Por isso, o legado maior de Portugal e Espanha no início da modernidade é além de geográfico ou econômico — é moral e espiritual. Pois os primeiros a ousar com grandeza, e a colocar a cruz e o altar ao lado do leme e da vela. Sua missão apontava para mais do que rotas e lucros: também para uma ideia de humanidade unida por algo que ultrapassa a matéria. E é aí, justamente aí, que revela-se a nobreza dessa aventura: um gesto profundamente humano, mas animado por uma aspiração divina. Logo, com todas as contradições do mundo real, eram os cruzados e apóstolos dos novos tempos.

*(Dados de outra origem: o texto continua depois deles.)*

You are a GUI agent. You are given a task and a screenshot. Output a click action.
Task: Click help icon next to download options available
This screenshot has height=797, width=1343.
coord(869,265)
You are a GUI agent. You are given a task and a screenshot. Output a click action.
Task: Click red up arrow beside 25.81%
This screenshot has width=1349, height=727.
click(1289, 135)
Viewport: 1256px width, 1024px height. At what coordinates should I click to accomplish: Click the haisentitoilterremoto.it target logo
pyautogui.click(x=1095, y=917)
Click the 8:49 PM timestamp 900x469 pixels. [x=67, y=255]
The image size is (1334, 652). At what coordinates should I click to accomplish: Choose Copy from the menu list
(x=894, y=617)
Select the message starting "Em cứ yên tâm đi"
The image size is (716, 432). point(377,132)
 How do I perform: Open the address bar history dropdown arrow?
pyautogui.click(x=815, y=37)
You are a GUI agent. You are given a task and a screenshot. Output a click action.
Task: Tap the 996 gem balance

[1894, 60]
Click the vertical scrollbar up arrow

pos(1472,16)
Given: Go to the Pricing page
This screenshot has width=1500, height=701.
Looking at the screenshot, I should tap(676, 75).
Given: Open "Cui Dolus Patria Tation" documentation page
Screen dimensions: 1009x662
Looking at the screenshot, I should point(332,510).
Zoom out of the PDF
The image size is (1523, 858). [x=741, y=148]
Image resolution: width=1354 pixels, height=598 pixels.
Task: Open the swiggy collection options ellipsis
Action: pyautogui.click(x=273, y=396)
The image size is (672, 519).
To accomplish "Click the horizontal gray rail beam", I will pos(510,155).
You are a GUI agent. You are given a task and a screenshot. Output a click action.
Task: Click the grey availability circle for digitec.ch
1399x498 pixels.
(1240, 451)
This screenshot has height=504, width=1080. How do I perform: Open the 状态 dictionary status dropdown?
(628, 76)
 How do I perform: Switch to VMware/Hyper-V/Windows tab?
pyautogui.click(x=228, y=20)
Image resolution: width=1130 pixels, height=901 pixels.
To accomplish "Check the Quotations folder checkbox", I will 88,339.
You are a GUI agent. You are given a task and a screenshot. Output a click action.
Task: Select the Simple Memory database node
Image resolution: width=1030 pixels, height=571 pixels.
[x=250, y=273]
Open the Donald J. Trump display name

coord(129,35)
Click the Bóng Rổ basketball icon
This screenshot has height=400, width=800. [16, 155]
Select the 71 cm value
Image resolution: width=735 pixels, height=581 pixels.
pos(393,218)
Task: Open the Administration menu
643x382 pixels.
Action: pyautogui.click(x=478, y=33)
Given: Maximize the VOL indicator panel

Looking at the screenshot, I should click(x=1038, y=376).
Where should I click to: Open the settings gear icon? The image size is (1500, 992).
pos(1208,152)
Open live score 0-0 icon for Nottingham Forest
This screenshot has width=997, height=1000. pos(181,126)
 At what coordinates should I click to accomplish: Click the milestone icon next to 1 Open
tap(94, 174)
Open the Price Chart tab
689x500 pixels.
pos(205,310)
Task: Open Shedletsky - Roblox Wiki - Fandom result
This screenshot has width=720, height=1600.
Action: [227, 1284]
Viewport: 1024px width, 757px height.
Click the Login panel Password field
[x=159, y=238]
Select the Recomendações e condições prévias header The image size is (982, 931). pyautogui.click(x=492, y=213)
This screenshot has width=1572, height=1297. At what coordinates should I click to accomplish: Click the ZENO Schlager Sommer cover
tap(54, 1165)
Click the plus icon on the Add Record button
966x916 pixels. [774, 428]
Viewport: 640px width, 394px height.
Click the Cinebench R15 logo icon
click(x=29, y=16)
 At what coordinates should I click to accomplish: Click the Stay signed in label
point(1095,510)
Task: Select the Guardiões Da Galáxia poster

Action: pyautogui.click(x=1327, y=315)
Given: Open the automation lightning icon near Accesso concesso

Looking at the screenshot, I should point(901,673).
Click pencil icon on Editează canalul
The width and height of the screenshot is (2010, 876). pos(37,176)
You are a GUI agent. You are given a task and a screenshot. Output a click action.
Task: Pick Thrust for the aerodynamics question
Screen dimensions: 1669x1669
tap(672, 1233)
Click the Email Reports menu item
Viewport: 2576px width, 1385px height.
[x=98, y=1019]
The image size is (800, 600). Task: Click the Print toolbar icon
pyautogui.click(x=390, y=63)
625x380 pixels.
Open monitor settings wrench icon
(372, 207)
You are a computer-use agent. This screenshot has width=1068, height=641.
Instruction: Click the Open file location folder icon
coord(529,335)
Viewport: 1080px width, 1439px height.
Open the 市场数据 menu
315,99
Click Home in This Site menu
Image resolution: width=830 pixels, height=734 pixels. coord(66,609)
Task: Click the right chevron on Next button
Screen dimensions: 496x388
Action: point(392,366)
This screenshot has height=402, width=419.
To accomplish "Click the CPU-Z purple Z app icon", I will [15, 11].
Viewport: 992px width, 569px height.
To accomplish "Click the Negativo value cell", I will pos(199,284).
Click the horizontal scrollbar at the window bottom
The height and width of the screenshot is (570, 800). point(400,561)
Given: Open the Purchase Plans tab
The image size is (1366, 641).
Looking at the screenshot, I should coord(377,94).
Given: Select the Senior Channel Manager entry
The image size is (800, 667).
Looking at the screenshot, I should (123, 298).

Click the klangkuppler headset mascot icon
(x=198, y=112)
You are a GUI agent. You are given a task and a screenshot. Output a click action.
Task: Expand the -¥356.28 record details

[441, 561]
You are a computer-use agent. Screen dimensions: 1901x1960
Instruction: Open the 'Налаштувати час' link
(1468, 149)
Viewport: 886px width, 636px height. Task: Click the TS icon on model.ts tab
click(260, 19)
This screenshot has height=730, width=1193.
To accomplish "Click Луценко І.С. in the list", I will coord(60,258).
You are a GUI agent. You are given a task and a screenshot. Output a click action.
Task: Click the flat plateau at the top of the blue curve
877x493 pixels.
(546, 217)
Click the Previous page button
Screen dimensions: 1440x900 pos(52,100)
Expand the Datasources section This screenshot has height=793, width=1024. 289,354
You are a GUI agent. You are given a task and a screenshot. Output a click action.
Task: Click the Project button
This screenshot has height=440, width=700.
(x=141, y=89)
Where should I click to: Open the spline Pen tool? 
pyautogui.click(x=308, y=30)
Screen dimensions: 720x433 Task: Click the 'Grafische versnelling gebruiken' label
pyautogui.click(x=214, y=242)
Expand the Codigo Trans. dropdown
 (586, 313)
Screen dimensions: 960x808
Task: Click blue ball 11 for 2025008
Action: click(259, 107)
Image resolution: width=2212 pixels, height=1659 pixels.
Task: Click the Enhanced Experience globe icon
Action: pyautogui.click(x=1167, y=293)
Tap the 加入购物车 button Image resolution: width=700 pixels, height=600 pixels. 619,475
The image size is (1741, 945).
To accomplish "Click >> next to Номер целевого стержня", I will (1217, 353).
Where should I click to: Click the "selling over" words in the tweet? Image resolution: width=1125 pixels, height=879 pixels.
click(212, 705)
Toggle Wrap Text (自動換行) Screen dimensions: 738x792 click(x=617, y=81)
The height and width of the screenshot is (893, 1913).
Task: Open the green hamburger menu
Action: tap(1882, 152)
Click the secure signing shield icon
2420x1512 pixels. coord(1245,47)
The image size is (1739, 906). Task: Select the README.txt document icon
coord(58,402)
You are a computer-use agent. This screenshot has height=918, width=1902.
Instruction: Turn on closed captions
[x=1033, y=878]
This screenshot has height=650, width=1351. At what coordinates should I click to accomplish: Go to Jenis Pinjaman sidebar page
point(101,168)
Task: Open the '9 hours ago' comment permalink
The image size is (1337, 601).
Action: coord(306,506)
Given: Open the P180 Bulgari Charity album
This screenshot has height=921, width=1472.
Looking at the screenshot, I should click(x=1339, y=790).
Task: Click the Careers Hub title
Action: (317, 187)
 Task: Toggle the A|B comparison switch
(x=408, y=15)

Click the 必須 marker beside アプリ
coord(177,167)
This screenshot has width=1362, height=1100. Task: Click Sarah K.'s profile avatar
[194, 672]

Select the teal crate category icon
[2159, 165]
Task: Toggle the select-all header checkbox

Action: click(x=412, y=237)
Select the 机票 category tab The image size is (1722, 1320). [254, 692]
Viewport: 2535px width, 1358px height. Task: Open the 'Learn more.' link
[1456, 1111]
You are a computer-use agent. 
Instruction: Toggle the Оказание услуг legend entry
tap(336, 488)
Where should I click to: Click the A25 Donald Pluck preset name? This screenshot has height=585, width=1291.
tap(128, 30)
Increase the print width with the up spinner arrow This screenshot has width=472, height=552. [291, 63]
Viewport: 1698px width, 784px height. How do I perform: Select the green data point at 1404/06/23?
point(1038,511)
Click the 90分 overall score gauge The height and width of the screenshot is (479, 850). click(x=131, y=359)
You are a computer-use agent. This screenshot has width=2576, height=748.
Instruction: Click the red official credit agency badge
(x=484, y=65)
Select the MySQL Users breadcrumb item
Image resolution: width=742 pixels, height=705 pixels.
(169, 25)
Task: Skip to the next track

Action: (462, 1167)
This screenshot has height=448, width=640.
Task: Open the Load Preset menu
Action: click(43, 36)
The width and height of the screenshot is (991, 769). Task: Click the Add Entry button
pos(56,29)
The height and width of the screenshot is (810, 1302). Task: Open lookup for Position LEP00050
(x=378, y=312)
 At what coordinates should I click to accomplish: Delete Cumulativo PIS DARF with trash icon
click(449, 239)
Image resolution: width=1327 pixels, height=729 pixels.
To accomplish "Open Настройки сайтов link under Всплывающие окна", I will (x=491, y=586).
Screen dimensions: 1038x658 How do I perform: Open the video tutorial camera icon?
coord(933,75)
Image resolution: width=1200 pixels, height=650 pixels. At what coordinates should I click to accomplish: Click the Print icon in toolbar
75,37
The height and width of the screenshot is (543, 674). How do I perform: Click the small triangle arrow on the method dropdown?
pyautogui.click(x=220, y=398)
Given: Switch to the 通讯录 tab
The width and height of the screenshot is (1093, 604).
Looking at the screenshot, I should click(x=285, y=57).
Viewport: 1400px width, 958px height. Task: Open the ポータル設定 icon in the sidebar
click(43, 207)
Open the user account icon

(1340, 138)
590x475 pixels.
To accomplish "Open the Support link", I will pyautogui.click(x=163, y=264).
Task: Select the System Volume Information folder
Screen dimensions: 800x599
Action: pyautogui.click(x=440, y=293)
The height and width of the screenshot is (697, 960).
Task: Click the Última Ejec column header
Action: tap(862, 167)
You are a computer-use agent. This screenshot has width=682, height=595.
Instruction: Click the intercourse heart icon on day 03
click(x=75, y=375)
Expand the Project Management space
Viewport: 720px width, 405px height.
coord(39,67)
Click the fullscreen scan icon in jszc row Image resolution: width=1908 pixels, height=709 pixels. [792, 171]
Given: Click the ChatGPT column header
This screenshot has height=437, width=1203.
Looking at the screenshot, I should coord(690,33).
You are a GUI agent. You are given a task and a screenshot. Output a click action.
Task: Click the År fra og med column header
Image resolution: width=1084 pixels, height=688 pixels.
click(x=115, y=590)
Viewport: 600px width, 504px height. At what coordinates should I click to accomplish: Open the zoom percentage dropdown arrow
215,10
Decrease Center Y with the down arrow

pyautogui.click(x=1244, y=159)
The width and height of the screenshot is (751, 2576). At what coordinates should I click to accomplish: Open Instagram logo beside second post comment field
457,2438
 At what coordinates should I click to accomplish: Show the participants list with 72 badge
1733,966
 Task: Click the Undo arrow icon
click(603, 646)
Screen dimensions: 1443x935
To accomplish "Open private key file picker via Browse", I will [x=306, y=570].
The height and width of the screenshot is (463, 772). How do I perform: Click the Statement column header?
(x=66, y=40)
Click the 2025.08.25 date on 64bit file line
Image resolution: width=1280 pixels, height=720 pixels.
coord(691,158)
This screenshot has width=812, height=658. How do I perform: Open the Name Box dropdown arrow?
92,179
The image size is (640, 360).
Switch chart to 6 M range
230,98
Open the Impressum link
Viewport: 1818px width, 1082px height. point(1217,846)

Ó mar salgado, quanto do teu sal
São lágrimas de Portugal!
Por te cruzarmos, quantas mães choraram,
Quantos filhos em vão rezaram!
Quantas noivas ficaram por casar
Para que fosses nosso, ó mar!Valeu a pena? Tudo vale a pena
Se a alma não é pequena.
Quem quer passar além do Bojador
Tem que passar além da dor.
Deus ao mar o perigo e o abismo deu,
Mas nele é que espelhou o céu.(Fernando Pessoa)
Referências
- História de Portugal, João Ameal, Editora Centro Dom Bosco;
- Portugal – a História de uma Nação, Henry Morse Stephens, Editora Alma de Livros;
- O Império Marítimo Português, C. R. Boxer, Edições 70;
- História da Europa, João Ameal, Volume II, Editora Centro Dom Bosco;
- História do Brasil, Pedro Calmon, Volume I, Editora Kirion;
- História do Brasil, Robert Southey, Volume I, Editora do Senado Federal;
- Navegantes, Bandeirantes, Diplomatas, Synesio Sampaio Goes Filho, Editora Martins Fontes.
Ensaio publicado originalmente em História e Tradição, sob o título “ENTRE A CRUZ E O MAR: A JORNADA ESPIRITUAL DOS POVOS IBÉRICOS“.